------ Data to use ------
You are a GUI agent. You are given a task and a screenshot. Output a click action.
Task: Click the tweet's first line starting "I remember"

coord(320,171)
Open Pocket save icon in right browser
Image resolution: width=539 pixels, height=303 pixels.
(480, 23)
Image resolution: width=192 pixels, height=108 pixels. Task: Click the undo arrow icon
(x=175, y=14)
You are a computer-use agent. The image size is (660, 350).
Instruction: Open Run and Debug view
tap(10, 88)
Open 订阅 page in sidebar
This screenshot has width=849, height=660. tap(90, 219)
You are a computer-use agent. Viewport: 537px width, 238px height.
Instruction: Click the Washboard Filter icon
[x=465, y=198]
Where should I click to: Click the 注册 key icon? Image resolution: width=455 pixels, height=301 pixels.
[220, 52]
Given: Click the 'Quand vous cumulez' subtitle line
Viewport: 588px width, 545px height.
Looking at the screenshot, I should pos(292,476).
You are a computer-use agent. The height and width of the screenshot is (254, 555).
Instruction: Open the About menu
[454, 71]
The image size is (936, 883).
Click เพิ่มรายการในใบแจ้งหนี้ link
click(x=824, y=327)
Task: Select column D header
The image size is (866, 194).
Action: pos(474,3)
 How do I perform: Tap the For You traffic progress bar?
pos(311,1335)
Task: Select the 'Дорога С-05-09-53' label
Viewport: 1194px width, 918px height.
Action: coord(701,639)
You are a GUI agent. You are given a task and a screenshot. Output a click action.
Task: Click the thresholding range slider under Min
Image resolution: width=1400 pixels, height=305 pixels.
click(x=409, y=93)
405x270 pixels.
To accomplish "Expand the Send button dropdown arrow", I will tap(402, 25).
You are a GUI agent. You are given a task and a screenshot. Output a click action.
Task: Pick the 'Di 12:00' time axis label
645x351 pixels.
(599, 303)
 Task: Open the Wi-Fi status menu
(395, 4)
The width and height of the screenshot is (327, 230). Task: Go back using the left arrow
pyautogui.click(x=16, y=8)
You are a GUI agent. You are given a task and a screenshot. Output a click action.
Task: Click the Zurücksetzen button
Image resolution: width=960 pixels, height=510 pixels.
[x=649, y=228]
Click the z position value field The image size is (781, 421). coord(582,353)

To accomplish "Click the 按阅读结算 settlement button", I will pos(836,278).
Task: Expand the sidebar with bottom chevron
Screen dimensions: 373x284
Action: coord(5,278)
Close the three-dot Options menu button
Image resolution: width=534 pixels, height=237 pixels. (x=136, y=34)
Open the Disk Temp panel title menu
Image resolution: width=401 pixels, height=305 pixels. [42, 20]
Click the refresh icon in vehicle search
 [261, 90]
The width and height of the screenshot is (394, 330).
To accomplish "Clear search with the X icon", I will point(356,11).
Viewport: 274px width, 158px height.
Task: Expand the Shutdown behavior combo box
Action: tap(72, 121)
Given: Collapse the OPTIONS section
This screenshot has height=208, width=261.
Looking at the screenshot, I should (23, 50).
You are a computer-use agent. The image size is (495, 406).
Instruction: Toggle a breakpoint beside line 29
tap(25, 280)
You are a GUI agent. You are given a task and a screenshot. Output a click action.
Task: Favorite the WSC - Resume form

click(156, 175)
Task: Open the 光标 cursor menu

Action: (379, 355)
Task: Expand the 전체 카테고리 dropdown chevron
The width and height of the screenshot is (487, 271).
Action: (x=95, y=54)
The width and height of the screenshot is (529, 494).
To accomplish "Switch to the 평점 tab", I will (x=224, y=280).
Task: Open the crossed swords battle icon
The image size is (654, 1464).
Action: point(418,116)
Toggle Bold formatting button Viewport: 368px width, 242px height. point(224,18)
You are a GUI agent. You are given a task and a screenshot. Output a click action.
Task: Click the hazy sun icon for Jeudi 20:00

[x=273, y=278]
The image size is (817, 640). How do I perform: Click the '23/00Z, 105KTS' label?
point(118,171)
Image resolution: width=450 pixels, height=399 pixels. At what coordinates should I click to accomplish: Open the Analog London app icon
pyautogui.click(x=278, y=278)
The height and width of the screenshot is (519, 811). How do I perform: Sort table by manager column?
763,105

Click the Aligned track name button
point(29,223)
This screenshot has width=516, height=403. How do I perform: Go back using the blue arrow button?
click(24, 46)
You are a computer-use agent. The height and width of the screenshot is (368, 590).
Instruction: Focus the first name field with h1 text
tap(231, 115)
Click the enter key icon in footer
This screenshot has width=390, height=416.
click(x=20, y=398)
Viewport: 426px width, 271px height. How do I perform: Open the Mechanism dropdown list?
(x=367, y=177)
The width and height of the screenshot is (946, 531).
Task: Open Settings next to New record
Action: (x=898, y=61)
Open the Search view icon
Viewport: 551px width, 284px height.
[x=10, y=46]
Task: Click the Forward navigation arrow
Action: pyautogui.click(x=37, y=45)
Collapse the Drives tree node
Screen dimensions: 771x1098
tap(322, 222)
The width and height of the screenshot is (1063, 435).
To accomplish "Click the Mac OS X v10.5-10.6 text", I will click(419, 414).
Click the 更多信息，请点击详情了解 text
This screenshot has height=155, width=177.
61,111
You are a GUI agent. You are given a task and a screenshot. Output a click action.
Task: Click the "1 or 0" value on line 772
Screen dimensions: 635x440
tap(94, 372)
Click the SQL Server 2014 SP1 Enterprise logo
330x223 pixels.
------
- **Task instructions**
Set down the data above once more so that nothing differs from the original.

- **Response to this exercise**
You are a GUI agent. You are given a task and a screenshot. Output a click action.
Task: Click the tweet's first line starting "I remember"

coord(320,171)
Open Pocket save icon in right browser
Image resolution: width=539 pixels, height=303 pixels.
(480, 23)
Image resolution: width=192 pixels, height=108 pixels. Task: Click the undo arrow icon
(x=175, y=14)
You are a computer-use agent. The image size is (660, 350).
Instruction: Open Run and Debug view
tap(10, 88)
Open 订阅 page in sidebar
This screenshot has width=849, height=660. tap(90, 219)
You are a computer-use agent. Viewport: 537px width, 238px height.
Instruction: Click the Washboard Filter icon
[x=465, y=198]
Where should I click to: Click the 注册 key icon? Image resolution: width=455 pixels, height=301 pixels.
[220, 52]
Given: Click the 'Quand vous cumulez' subtitle line
Viewport: 588px width, 545px height.
Looking at the screenshot, I should pos(292,476).
You are a computer-use agent. The height and width of the screenshot is (254, 555).
Instruction: Open the About menu
[454, 71]
The image size is (936, 883).
Click เพิ่มรายการในใบแจ้งหนี้ link
click(x=824, y=327)
Task: Select column D header
The image size is (866, 194).
Action: pos(474,3)
 How do I perform: Tap the For You traffic progress bar?
pos(311,1335)
Task: Select the 'Дорога С-05-09-53' label
Viewport: 1194px width, 918px height.
Action: coord(701,639)
You are a GUI agent. You are given a task and a screenshot. Output a click action.
Task: Click the thresholding range slider under Min
Image resolution: width=1400 pixels, height=305 pixels.
click(x=409, y=93)
405x270 pixels.
To accomplish "Expand the Send button dropdown arrow", I will tap(402, 25).
You are a GUI agent. You are given a task and a screenshot. Output a click action.
Task: Pick the 'Di 12:00' time axis label
645x351 pixels.
(599, 303)
 Task: Open the Wi-Fi status menu
(395, 4)
The width and height of the screenshot is (327, 230). Task: Go back using the left arrow
pyautogui.click(x=16, y=8)
You are a GUI agent. You are given a task and a screenshot. Output a click action.
Task: Click the Zurücksetzen button
Image resolution: width=960 pixels, height=510 pixels.
[x=649, y=228]
Click the z position value field The image size is (781, 421). coord(582,353)

To accomplish "Click the 按阅读结算 settlement button", I will pos(836,278).
Task: Expand the sidebar with bottom chevron
Screen dimensions: 373x284
Action: coord(5,278)
Close the three-dot Options menu button
Image resolution: width=534 pixels, height=237 pixels. (x=136, y=34)
Open the Disk Temp panel title menu
Image resolution: width=401 pixels, height=305 pixels. [42, 20]
Click the refresh icon in vehicle search
 [261, 90]
The width and height of the screenshot is (394, 330).
To accomplish "Clear search with the X icon", I will point(356,11).
Viewport: 274px width, 158px height.
Task: Expand the Shutdown behavior combo box
Action: tap(72, 121)
Given: Collapse the OPTIONS section
This screenshot has height=208, width=261.
Looking at the screenshot, I should (23, 50).
You are a computer-use agent. The image size is (495, 406).
Instruction: Toggle a breakpoint beside line 29
tap(25, 280)
You are a GUI agent. You are given a task and a screenshot. Output a click action.
Task: Favorite the WSC - Resume form

click(156, 175)
Task: Open the 光标 cursor menu

Action: (379, 355)
Task: Expand the 전체 카테고리 dropdown chevron
The width and height of the screenshot is (487, 271).
Action: (x=95, y=54)
The width and height of the screenshot is (529, 494).
To accomplish "Switch to the 평점 tab", I will (x=224, y=280).
Task: Open the crossed swords battle icon
The image size is (654, 1464).
Action: point(418,116)
Toggle Bold formatting button Viewport: 368px width, 242px height. point(224,18)
You are a GUI agent. You are given a task and a screenshot. Output a click action.
Task: Click the hazy sun icon for Jeudi 20:00

[x=273, y=278]
The image size is (817, 640). How do I perform: Click the '23/00Z, 105KTS' label?
point(118,171)
Image resolution: width=450 pixels, height=399 pixels. At what coordinates should I click to accomplish: Open the Analog London app icon
pyautogui.click(x=278, y=278)
The height and width of the screenshot is (519, 811). How do I perform: Sort table by manager column?
763,105

Click the Aligned track name button
point(29,223)
This screenshot has width=516, height=403. How do I perform: Go back using the blue arrow button?
click(24, 46)
You are a computer-use agent. The height and width of the screenshot is (368, 590).
Instruction: Focus the first name field with h1 text
tap(231, 115)
Click the enter key icon in footer
This screenshot has width=390, height=416.
click(x=20, y=398)
Viewport: 426px width, 271px height. How do I perform: Open the Mechanism dropdown list?
(x=367, y=177)
The width and height of the screenshot is (946, 531).
Task: Open Settings next to New record
Action: (x=898, y=61)
Open the Search view icon
Viewport: 551px width, 284px height.
[x=10, y=46]
Task: Click the Forward navigation arrow
Action: pyautogui.click(x=37, y=45)
Collapse the Drives tree node
Screen dimensions: 771x1098
tap(322, 222)
The width and height of the screenshot is (1063, 435).
To accomplish "Click the Mac OS X v10.5-10.6 text", I will click(419, 414).
Click the 更多信息，请点击详情了解 text
This screenshot has height=155, width=177.
61,111
You are a GUI agent. You are given a task and a screenshot. Output a click action.
Task: Click the "1 or 0" value on line 772
Screen dimensions: 635x440
tap(94, 372)
Click the SQL Server 2014 SP1 Enterprise logo
330x223 pixels.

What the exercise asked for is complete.